- Awards: Guggenheim Fellowship (2019)

Academic background
- Education: University of California, Berkeley (BA); Harvard Law School (MA, PhD);
- Thesis: Late antique and medieval Islamic legal histories: contextual changes and comparative (re)considerations (2012)
- Doctoral advisor: Ira M. Lapidus

Academic work
- Sub-discipline: Law and religion
- Institutions: Tel Aviv University; Max Planck Institute for Comparative and International Private Law; École pratique des hautes études;

= Lena Salaymeh =

American academic

Lena Salaymeh is an academic specializing in law and religion. She won the 2017 American Academy of Religion Book Award in Textual Studies for her 2016 debut book The Beginnings of Islamic Law: Late Antique Islamicate Legal Traditions and is a 2019 Guggenheim Fellow. She was director of the Max Planck Institute for Comparative and International Private Law's Decolonial Law Project from 2019 to 2023.

==Biography==
Salaymeh studied at the University of California, Berkeley, where she obtained a BA in Comparative Literature and Near Eastern Studies and an MA and PhD in History, Legal & Middle Eastern. She also obtained a JD from Harvard Law School. Her doctoral dissertation Late antique and medieval Islamic legal histories: contextual changes and comparative (re)considerations was supervised by Ira M. Lapidus.

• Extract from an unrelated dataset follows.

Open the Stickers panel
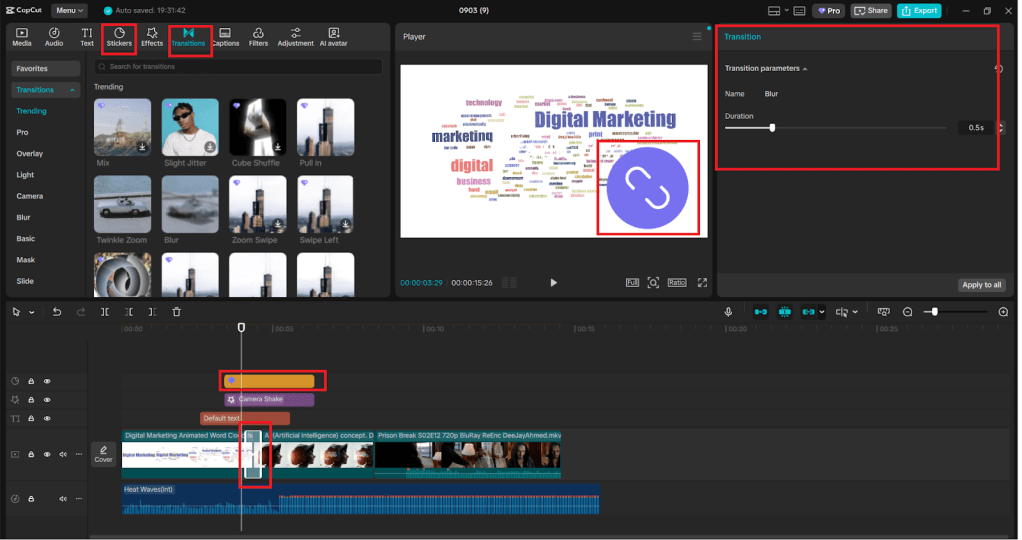1022x540 pixels. (x=119, y=38)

Salaymeh worked at the Tel Aviv University Faculty of Law as an Associate Professor of Law. She worked at the Max Planck Institute for Comparative and International Private Law as a senior research fellow and founded their Decolonial Law Project, serving as that program's director from 2019 to 2023. She has also served as director of studies at the École pratique des hautes études's religious studies department. She has also held several visiting positions, including as a 2018-2019 Visiting Associate Research Scholar at Princeton University's Shelby Cullom Davis Center and as a 2020 British Academy-University of Oxford Global Professor.

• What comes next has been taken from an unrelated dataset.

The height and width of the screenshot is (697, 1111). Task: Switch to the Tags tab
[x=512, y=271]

Salaymeh specializes in law and religion. In 2016, her first book, The Beginnings of Islamic Law: Late Antique Islamicate Legal Traditions, was published by Cambridge University Press, with severed of its parts inspired by her doctoral dissertation. She won the 2017 American Academy of Religion Book Award in Textual Studies for her book. In 2019, she was awarded a Guggenheim Fellowship in Law. She also lectured at the Brown University Center for Middle East Studies in February 2023. She has written op-eds for Informed Comment and Opinio Juris.

==Works==
- The Beginnings of Islamic Law: Late Antique Islamicate Legal Traditions (2017) (Note: Reviews of this book:)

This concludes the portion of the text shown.